2. Look at the depth of correlation (not just the direction but the amount of movement). What happens when "X" changes 5% -- does it correlate with a 15% change in Y? Do other changes in "X" change with Y? Is there a it tapering off of the effect? Does it invert? Are the increases linearly or non-linearly?
3. Always beware of "ceteris paribus." Translation: "all other things being equal." For the most part, all other things are very rarely equal.
4. As George Soros wrote, Markets are reflexive. Market participants "learn." For that reason alone, be extremely wary of applying past historical patterns to current data. As Mark Twain is reputed to have said, "History doesn't repeat, but it rhymes."
5. Look at outliers. This is very much related to central tendency -- similar to non-recurring costs
6. Extraordinary claims need extraordinary evidence
7. Watch for Distribution. Most stats are based on a normal distribution (i.e., Bell Curve). If you can't provide a basis for the normative assumptions, you must use a distribution-free or non-parametric test; otherwise your conclusions are dubious.
8. Most data patterns are linear, curvilinear or non-linear. Like costs in accounting, it depends on the time period of interest (costs could be fixed, variable or mixed, e.g.)
9. If you are looking to measure a data series central tendency, consider what occurs if you use mean, median or mode. Each has pros and cons and can be "biased," producing different outcomes.
10. The key is to know what someone's interests are. Are they trying to sell you something? They will naturally frame their presentation to compel a certain action. Key question: What's missing? What one thing would have to be true for them to be wrong?
11. Present/Not Present (if X is present; when is Y not present - find an example). not present:present (if X is not present; when is Y present)
12. What kind of logic is being used? Is it Inductive, Deductive, Analogic, etc. There are assumptions with each form of reasoning, and each has potential pitfalls. Inductive can always be wrong -- the "black swan" issue. Deductive: What are the premises? Analogic: Do the compares have materially relevant similarities?
13. Case studies are often wrong. Many stories are built on them and often have compelling detail, but they are often part of a selling frame that is not generalizable to other situations.
14. Observe all points in your analysis where you assumed that events were independent (in the probabilistic sense). Re-examine whether this assumption is still valid given the current market environment. If it is not, how does this effect your calculations?

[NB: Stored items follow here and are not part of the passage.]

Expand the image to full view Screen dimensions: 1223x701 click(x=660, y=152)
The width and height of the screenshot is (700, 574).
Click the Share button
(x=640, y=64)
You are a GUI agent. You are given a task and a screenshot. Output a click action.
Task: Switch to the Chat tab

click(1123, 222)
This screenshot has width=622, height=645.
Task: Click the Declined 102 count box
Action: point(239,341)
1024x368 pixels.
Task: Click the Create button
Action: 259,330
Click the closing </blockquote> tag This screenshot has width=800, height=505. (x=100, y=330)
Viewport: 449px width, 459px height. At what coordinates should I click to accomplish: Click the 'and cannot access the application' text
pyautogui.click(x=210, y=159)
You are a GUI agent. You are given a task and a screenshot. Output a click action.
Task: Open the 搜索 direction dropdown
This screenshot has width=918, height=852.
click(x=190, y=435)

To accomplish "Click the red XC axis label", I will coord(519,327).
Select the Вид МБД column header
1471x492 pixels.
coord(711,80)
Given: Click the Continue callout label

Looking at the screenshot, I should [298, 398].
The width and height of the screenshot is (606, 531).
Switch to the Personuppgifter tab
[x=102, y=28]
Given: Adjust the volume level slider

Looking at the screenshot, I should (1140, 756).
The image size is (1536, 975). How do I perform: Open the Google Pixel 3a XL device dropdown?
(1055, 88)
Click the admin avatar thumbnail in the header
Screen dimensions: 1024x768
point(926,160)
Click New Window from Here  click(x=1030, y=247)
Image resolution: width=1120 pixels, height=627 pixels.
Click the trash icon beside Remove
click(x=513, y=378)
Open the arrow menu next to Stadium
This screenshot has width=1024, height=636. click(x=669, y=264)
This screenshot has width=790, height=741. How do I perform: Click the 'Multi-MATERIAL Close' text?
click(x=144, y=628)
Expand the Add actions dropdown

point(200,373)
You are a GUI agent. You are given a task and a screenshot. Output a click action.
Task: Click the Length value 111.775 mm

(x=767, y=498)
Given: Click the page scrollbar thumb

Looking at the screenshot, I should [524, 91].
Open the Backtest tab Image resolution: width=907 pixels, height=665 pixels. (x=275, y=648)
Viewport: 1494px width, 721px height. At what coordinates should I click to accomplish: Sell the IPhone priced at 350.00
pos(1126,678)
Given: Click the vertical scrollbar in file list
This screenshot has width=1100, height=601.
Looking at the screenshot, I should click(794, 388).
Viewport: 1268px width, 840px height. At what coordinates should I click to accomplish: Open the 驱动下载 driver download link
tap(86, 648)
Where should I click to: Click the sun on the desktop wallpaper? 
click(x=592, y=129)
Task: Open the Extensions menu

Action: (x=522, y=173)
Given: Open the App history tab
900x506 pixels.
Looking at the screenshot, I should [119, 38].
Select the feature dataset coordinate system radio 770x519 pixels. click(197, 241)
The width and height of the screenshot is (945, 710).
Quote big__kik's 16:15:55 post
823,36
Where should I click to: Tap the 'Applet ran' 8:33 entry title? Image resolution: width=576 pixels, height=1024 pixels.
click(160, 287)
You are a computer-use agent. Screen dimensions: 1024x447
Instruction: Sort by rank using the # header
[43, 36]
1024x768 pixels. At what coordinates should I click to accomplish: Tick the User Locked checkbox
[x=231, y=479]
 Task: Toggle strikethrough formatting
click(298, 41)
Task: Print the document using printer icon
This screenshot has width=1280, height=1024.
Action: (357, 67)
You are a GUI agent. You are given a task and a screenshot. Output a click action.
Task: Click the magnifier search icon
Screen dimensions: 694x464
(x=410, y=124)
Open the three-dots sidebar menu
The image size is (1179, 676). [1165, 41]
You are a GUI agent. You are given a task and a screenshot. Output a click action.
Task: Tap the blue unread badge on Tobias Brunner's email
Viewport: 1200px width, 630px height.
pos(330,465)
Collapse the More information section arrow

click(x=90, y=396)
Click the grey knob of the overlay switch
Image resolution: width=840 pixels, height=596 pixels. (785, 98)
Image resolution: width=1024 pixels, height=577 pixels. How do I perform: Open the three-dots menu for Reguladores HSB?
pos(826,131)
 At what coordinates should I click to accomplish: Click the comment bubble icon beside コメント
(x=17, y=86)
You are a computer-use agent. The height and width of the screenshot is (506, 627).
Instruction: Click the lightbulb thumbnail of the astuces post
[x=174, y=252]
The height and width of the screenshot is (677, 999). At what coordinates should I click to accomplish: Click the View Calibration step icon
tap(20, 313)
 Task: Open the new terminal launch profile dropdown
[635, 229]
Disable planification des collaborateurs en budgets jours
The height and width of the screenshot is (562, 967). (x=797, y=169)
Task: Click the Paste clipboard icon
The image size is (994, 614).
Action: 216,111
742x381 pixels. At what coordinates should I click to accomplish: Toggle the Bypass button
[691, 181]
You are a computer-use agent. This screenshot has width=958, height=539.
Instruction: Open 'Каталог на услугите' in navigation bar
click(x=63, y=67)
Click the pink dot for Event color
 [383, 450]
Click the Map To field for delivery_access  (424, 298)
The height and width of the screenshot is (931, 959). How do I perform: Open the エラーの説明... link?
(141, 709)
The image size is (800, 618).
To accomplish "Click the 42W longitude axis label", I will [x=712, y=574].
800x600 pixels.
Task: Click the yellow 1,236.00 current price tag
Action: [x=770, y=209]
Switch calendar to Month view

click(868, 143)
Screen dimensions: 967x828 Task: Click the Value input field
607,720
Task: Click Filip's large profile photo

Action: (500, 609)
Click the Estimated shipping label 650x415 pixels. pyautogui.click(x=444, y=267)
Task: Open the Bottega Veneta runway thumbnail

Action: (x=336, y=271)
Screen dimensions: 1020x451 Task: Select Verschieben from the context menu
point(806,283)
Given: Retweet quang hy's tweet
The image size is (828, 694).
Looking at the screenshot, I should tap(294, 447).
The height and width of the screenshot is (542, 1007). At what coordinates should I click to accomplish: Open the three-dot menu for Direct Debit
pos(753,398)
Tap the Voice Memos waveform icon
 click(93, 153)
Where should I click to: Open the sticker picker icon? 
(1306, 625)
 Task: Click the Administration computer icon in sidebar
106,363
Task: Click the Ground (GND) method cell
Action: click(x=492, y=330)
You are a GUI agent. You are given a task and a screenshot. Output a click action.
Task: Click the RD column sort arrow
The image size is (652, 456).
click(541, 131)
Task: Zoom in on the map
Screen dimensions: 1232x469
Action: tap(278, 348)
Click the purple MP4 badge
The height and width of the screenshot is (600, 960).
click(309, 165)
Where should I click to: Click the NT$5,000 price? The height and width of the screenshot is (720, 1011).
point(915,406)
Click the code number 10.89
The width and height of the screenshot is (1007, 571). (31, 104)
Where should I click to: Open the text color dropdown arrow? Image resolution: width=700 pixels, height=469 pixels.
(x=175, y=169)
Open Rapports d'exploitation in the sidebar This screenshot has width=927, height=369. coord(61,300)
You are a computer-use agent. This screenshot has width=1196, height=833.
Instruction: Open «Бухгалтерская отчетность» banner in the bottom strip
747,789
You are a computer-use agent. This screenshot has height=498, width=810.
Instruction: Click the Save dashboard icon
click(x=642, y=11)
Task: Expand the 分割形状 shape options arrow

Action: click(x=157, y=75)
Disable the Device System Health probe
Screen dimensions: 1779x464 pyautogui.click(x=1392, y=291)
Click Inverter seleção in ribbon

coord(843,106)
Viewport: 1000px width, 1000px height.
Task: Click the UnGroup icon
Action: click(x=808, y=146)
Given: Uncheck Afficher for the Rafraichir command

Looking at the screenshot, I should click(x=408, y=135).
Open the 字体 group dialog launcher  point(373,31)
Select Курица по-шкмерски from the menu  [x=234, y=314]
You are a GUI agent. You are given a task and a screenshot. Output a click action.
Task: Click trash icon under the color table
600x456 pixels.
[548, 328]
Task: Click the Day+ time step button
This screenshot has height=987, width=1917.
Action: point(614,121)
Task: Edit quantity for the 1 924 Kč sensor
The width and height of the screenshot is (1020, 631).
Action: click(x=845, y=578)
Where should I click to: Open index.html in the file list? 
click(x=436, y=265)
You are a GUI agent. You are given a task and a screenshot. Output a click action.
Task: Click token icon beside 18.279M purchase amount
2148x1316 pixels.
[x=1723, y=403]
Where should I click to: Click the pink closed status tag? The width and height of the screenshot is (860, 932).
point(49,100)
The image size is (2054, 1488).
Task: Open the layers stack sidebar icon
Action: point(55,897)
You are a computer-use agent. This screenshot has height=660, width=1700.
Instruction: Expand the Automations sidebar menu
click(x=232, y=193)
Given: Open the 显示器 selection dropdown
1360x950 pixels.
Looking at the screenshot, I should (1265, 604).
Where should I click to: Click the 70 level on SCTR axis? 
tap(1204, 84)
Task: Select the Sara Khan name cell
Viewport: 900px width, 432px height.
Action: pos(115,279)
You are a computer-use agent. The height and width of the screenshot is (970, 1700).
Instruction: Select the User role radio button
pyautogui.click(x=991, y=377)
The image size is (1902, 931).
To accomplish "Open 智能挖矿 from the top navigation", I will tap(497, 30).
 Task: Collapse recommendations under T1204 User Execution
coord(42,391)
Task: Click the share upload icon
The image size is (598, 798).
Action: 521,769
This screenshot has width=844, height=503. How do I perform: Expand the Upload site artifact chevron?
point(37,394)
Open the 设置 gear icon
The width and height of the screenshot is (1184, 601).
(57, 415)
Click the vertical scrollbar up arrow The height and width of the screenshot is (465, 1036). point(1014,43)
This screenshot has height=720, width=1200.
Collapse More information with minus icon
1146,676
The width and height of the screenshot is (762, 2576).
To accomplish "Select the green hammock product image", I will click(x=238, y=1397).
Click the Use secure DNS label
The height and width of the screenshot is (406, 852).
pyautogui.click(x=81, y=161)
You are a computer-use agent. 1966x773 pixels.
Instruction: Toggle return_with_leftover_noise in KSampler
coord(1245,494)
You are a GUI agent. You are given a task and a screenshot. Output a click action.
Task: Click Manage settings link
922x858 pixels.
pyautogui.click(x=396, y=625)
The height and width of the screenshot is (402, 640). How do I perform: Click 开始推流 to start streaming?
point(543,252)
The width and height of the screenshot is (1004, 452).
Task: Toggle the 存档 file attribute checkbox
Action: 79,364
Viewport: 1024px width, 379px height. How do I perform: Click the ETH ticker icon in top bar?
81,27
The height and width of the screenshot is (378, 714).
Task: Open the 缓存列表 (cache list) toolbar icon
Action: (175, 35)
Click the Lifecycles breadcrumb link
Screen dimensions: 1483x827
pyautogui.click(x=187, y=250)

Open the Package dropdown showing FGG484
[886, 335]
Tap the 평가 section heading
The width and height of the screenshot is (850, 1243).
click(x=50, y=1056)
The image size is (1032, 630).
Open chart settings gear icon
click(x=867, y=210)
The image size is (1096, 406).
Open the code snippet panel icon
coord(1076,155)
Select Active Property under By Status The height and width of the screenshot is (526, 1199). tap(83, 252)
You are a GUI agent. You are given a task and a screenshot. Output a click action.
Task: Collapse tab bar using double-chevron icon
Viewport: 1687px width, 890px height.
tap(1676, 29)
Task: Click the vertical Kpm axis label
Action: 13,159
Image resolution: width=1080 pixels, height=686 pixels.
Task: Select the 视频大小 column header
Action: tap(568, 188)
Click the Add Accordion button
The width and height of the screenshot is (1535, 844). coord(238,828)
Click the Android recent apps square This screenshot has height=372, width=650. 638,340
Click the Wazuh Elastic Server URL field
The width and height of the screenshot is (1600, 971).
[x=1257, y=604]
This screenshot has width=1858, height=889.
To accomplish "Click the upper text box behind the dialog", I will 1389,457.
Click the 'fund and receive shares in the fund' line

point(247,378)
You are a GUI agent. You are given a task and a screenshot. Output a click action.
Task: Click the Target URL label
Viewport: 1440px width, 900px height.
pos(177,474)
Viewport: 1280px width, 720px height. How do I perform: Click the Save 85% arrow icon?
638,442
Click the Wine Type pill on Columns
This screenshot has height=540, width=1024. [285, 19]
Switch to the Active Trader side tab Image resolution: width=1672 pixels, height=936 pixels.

15. If an indicator has, in the past, been such a good predictor of short term moves in the market as to reach the level of "statistical significance," and if that indicator were to become widely recognized as having reached that elusive threshold of statistical significance, the indicator would cease to be effective once the majority recognized its prior effectiveness. Thus, anyone waiting for statistical certainty is certain to be disappointed.